» What needs to be done:
Arrange as a numbered list, leaving out blank lines, the lines between the line holding "At what (x,y)" and the line holding "Looking at the", inclusive.

[Target position records]
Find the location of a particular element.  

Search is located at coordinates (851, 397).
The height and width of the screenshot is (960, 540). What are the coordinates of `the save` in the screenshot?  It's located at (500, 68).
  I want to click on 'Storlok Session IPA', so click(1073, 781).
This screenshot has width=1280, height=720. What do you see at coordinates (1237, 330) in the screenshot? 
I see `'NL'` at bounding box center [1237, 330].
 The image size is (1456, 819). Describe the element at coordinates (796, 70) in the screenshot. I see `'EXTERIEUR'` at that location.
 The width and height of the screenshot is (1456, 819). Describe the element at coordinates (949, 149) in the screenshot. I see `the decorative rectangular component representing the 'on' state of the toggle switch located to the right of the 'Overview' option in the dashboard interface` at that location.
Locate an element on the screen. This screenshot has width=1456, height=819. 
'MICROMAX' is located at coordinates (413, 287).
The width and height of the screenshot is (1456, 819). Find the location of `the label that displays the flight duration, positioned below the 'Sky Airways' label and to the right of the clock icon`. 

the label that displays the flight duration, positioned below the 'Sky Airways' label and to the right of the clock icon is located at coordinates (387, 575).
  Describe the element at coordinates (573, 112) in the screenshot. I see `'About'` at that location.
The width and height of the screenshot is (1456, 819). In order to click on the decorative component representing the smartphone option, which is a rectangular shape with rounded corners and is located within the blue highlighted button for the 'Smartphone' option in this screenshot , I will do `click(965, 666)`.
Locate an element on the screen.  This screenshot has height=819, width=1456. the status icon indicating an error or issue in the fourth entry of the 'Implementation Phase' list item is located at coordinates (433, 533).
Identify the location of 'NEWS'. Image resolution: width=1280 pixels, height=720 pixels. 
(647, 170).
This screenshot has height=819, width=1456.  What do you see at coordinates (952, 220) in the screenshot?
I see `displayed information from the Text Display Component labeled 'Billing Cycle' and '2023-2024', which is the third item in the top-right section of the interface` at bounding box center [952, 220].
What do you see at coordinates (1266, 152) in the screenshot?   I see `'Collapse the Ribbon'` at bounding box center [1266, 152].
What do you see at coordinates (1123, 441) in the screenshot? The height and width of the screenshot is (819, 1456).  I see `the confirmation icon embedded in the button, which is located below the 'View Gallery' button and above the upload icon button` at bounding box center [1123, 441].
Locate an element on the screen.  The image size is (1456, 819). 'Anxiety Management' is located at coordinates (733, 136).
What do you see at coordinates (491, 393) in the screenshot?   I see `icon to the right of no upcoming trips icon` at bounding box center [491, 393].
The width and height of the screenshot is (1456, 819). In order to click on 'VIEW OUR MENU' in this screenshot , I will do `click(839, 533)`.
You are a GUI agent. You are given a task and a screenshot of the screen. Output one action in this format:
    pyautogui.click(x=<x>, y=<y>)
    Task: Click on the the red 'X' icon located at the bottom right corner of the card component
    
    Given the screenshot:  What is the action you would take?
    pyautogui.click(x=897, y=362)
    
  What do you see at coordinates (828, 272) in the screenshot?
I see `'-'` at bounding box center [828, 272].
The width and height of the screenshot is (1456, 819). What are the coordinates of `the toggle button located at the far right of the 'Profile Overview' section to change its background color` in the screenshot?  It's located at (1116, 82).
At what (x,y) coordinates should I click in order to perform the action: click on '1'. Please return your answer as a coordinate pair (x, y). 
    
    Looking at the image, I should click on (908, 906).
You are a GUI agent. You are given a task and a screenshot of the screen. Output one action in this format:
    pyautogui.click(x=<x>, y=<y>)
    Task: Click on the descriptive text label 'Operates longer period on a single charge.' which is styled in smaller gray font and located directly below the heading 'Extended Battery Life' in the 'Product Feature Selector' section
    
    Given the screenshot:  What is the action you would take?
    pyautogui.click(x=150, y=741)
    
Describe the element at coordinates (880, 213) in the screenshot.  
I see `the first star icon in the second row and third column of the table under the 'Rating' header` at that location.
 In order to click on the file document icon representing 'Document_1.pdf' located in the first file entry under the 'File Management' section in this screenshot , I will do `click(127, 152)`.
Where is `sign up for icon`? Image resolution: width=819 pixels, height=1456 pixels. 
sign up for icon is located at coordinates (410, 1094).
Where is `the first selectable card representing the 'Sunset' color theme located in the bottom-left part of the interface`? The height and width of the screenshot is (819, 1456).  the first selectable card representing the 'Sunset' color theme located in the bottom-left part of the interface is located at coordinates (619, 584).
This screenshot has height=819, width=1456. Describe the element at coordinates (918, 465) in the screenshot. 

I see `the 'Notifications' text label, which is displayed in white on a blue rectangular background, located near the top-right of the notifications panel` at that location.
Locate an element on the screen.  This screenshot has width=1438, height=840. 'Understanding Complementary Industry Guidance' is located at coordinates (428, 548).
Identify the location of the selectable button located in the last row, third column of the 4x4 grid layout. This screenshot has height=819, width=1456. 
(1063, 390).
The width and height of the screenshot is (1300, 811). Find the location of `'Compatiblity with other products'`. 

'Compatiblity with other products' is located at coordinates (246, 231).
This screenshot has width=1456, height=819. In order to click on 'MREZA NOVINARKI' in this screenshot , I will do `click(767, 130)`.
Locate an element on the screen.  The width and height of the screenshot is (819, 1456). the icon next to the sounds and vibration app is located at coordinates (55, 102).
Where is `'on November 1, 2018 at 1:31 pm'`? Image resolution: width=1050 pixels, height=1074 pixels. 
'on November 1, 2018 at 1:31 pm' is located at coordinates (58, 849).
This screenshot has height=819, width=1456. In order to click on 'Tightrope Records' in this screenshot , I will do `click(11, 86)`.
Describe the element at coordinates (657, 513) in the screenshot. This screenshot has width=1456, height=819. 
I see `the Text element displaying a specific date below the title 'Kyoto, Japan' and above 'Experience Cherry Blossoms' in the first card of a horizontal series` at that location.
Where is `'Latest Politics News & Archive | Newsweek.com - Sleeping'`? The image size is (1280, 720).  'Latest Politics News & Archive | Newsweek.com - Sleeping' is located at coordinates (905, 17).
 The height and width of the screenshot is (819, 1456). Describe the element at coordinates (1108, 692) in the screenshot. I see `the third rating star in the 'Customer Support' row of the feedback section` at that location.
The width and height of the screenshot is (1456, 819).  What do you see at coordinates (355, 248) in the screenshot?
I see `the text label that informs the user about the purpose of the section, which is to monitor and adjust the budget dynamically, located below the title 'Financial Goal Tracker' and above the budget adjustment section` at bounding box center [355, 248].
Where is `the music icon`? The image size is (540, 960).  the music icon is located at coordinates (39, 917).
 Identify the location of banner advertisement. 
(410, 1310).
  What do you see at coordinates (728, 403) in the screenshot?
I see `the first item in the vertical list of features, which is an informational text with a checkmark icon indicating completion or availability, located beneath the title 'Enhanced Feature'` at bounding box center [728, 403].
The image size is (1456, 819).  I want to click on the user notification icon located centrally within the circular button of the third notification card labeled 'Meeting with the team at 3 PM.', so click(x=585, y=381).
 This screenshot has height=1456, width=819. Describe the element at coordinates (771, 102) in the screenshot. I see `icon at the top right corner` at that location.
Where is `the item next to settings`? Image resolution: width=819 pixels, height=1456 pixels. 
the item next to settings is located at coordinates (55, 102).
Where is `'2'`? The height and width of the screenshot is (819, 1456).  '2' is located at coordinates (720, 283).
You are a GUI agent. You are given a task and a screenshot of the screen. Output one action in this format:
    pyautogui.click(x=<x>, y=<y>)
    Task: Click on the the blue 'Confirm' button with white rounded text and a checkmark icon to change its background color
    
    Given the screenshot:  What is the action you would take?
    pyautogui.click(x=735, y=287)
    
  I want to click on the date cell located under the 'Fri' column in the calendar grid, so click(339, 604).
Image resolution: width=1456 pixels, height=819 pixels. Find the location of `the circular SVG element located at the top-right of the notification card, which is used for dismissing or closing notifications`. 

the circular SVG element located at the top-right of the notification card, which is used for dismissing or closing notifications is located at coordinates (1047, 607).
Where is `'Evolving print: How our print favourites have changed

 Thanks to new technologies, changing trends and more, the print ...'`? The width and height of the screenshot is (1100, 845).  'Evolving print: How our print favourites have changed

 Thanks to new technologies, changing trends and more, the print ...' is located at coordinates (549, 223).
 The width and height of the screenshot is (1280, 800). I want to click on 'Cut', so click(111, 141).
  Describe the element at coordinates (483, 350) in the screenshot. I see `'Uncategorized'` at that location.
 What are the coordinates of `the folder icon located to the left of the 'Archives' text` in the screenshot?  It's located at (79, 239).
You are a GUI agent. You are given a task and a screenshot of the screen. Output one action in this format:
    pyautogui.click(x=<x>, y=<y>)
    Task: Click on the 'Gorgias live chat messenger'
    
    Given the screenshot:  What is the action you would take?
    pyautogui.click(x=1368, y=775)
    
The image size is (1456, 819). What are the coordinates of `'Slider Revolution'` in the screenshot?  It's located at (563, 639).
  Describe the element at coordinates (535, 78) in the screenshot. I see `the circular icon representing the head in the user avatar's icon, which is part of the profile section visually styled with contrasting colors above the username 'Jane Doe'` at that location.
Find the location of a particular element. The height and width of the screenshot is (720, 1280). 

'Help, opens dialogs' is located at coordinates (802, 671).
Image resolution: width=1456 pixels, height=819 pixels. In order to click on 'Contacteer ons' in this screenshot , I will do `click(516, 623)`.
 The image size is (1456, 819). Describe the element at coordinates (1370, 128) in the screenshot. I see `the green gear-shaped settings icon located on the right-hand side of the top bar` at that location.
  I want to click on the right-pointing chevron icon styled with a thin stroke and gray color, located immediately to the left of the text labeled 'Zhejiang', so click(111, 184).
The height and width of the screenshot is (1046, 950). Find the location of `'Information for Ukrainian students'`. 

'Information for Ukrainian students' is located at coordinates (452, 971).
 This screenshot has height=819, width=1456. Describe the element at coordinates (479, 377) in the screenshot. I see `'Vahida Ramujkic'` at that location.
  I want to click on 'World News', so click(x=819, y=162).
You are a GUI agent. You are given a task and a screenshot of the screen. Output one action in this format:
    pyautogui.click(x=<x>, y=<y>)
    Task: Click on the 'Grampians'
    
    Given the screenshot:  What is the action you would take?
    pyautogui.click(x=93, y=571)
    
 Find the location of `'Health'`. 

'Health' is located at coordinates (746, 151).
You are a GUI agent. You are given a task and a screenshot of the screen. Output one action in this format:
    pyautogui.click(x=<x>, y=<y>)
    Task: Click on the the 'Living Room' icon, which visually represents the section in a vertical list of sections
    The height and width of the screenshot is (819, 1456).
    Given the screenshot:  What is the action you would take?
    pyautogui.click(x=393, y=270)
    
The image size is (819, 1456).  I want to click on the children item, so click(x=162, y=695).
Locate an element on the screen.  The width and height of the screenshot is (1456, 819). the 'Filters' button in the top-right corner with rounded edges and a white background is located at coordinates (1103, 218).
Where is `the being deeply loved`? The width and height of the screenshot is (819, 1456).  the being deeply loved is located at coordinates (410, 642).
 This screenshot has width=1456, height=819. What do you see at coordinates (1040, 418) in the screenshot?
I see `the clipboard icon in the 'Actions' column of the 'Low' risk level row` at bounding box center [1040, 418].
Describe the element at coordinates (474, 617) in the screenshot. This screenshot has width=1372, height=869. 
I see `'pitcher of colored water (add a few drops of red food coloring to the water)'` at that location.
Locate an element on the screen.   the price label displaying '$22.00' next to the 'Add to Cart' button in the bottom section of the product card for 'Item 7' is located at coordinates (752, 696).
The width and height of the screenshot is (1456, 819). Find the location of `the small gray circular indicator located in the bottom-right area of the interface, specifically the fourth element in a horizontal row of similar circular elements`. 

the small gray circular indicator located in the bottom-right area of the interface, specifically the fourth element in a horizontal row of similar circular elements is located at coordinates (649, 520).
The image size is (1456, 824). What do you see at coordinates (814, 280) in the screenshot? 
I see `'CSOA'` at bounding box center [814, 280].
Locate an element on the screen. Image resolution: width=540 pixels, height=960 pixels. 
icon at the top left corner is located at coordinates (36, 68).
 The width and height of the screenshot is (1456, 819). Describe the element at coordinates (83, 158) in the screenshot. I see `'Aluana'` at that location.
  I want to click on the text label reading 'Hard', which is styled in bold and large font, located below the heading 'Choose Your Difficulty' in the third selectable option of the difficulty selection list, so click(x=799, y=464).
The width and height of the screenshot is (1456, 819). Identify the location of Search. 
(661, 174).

» Answer:
1. At what (x,y) coordinates should I click in order to perform the action: click on '1'. Please return your answer as a coordinate pair (x, y). 
2.     Looking at the image, I should click on (908, 906).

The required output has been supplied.